Material provided =>
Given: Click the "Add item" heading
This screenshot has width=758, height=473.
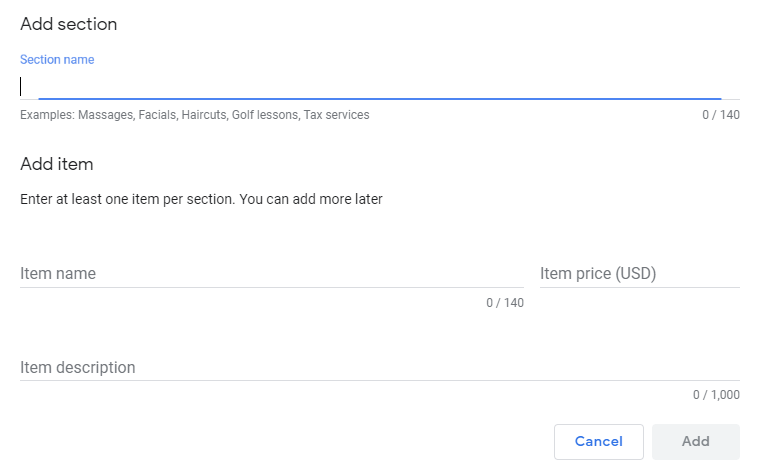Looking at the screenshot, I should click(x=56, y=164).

==

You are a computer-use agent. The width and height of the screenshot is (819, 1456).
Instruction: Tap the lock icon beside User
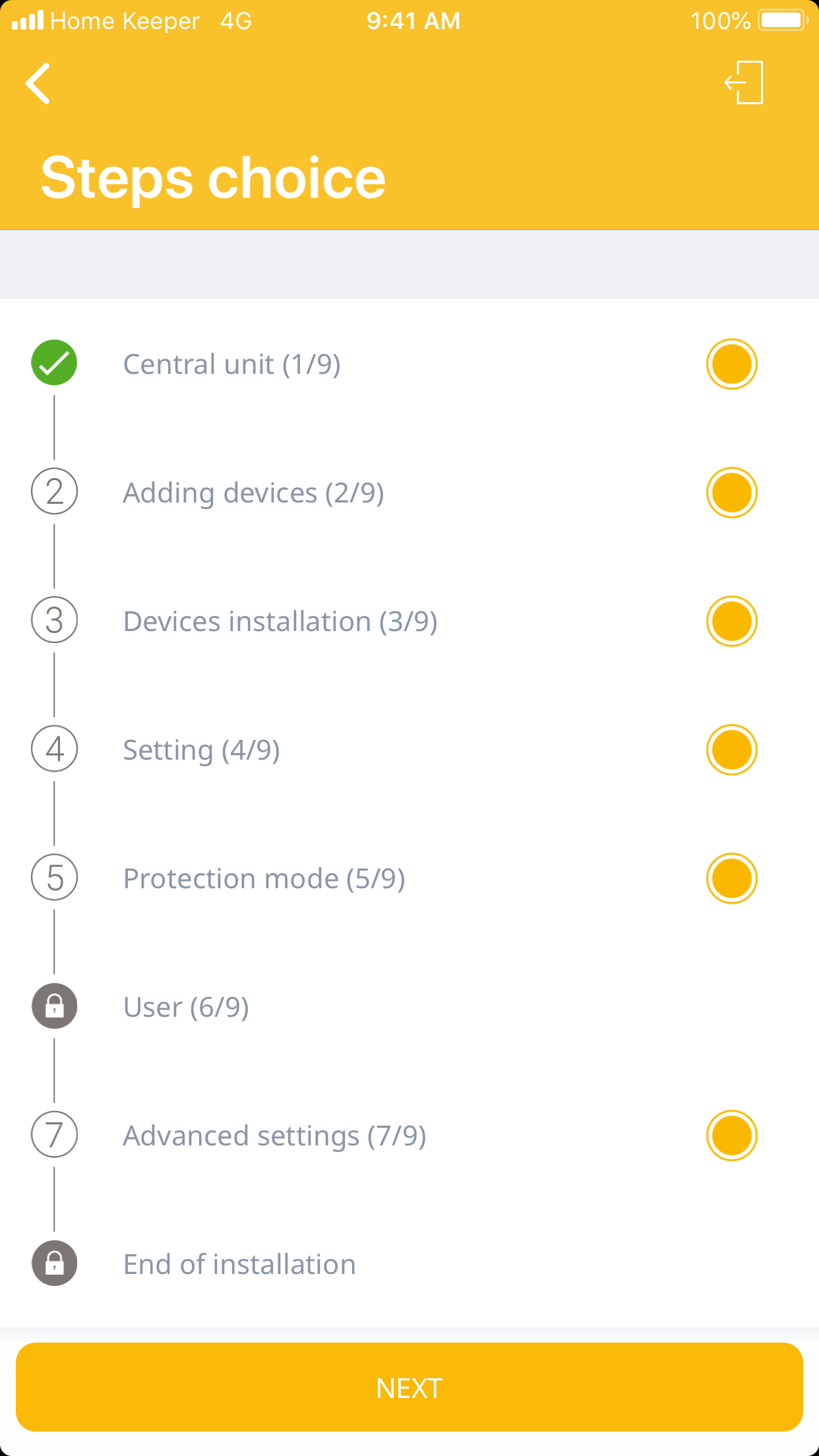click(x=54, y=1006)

...

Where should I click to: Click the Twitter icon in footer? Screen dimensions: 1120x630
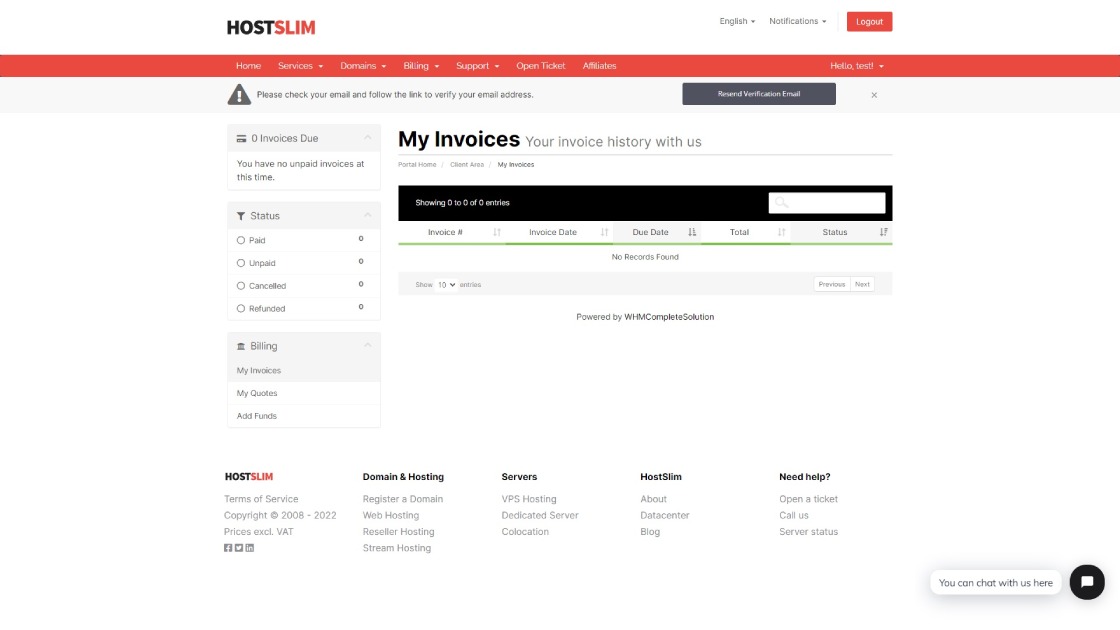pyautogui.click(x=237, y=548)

Problem to solve => Turn the data into a JSON list of strings with one string per line, starting with the line containing "Where should I" and going on through the line containing "pyautogui.click(x=237, y=548)", skipping blank lines. Leave the pictures out.

Solution to this problem =>
[
  "Where should I click to: Click the Twitter icon in footer? Screen dimensions: 1120x630",
  "pyautogui.click(x=237, y=548)"
]